Methylestradiol is an active metabolite of the androgens/anabolic steroids methyltestosterone (17α-methyltestosterone), metandienone (17α-methyl-δ^{1}-testosterone), and normethandrone (17α-methyl-19-nortestosterone), and is responsible for their estrogenic side effects, such as gynecomastia and fluid retention.

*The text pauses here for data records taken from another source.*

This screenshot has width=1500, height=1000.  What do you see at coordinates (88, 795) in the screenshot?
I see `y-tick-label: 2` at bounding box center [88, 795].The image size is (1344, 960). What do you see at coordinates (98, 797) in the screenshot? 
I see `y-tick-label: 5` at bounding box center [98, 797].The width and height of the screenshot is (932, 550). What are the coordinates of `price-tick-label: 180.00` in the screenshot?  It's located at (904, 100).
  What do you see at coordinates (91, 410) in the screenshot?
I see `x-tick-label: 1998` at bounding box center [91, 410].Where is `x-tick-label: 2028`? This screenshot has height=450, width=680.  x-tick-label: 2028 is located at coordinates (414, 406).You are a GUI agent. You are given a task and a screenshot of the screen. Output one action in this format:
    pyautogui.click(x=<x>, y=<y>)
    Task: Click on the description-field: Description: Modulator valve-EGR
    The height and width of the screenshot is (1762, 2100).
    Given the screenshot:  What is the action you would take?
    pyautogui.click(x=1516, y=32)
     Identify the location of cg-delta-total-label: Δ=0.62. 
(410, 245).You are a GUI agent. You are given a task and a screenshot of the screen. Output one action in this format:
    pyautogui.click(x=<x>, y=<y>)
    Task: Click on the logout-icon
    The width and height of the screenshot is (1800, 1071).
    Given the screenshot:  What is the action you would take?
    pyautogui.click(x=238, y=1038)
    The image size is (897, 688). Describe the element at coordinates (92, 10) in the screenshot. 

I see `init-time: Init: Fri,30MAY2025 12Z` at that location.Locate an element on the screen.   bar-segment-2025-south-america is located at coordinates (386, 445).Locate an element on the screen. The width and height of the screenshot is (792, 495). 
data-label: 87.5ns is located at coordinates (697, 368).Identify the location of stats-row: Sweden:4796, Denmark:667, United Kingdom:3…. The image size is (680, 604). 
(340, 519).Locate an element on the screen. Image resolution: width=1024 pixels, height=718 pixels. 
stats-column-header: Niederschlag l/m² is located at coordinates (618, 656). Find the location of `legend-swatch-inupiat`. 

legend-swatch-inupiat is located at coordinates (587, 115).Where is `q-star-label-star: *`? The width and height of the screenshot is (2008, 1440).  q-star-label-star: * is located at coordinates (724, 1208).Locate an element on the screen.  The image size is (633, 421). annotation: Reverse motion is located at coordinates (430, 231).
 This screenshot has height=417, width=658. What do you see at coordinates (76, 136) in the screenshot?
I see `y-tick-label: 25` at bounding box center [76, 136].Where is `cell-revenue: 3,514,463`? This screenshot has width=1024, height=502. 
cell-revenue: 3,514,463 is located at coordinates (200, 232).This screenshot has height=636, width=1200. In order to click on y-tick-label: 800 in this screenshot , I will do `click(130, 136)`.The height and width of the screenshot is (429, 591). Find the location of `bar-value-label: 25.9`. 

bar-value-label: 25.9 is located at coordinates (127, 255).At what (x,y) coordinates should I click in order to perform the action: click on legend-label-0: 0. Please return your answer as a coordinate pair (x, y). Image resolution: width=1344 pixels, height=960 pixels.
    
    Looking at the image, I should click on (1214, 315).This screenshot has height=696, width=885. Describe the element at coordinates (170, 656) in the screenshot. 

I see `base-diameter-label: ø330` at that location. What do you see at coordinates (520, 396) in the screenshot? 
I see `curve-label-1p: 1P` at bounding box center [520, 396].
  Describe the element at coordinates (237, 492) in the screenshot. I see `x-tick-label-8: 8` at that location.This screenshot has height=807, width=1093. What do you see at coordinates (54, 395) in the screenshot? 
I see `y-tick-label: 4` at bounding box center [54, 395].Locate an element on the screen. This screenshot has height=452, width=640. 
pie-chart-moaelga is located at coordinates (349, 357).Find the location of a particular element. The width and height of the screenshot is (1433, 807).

Relative affinities (%) of methylestradiol and related steroids
| Compound | PRTooltip Progesterone receptor | ARTooltip Androgen receptor | ERTooltip Estrogen receptor | GRTooltip Glucocorticoid receptor | MRTooltip Mineralocorticoid receptor | SHBGTooltip Sex hormone-binding globulin | CBGTooltip Corticosteroid binding globulin |
| Estradiol | 2.6 | 7.9 | 100 | 0.6 | 0.13 | 8.7 | <0.1 |
| Ethinylestradiol | 15–25 | 1–3 | 112 | 1–3 | <1 | ? | ? |
| Methylestradiol | 3–10, 15–25 | 1–3 | 67 | 1–3 | <1 | ? | ? |
| Methyltestosterone | 3 | 45, 100–125 | ? | 1–5 | ? | 5 | ? |
| Normethandrone | 100 | 146 | <0.1 | 1.5 | 0.6 | ? | ? |
Sources: Values are percentages (%). Reference ligands (100%) were progesterone for the PRTooltip progesterone receptor, testosterone for the ARTooltip androgen receptor, E2 for the ERTooltip estrogen receptor, DEXATooltip dexamethasone for the GRTooltip glucocorticoid receptor, aldosterone for the MRTooltip mineralocorticoid receptor, DHTTooltip dihydrotestosterone for SHBGTooltip sex hormone-binding globulin, and cortisol for CBGTooltip Corticosteroid-binding globulin. Sources:

===Pharmacokinetics===
Due to the presence of its C17α methyl group, methylestradiol cannot be deactivated by oxidation of the C17β hydroxyl group, resulting in improved metabolic stability and potency relative to estradiol. This is analogous to the case of ethinylestradiol and its C17α ethynyl group.

==Chemistry==

Methylestradiol, or 17α-methylestradiol (17α-ME), also known as 17α-methylestra-1,3,5(10)-triene-3,17β-diol, is a synthetic estrane steroid and a derivative of estradiol. It is specifically the derivative of estradiol with a methyl group at the C17α positions. Closely related steroids include ethinylestradiol (17α-ethynylestradiol) and ethylestradiol (17α-ethylestradiol). The C3 cyclopentyl ether of methylestradiol has been studied and shows greater oral potency than methylestradiol in animals, similarly to quinestrol (ethinylestradiol 3-cyclopentyl ether) and quinestradol (estriol 3-cyclopentyl ether).

===Synthesis===
The procedure involving organometallic addition of methyl lithium to estrone works in very high yield but not the Grignard reagent. The patent stated that methylestradiol has the advantage that it is orally much more active than estradiol.

==History==
Methylestradiol was first marketed, alone as Follikosid and in combination with methyltestosterone as Klimanosid, in 1955.

==Society and culture==

===Generic names===
Methylestradiol has not been assigned an INN or other formal name designations. Its generic name in English and German is methylestradiol, in French is méthylestradiol, and in Spanish is metilestadiol. It is also known as 17α-methylestradiol.

===Brand names===
Methylestradiol is or has been marketed under the brand names Ginecosid, Ginecoside, Mediol, and Renodiol, all in combination with normethandrone.

===Availability===
Methylestradiol is or has been marketed in Brazil, Venezuela, and Indonesia.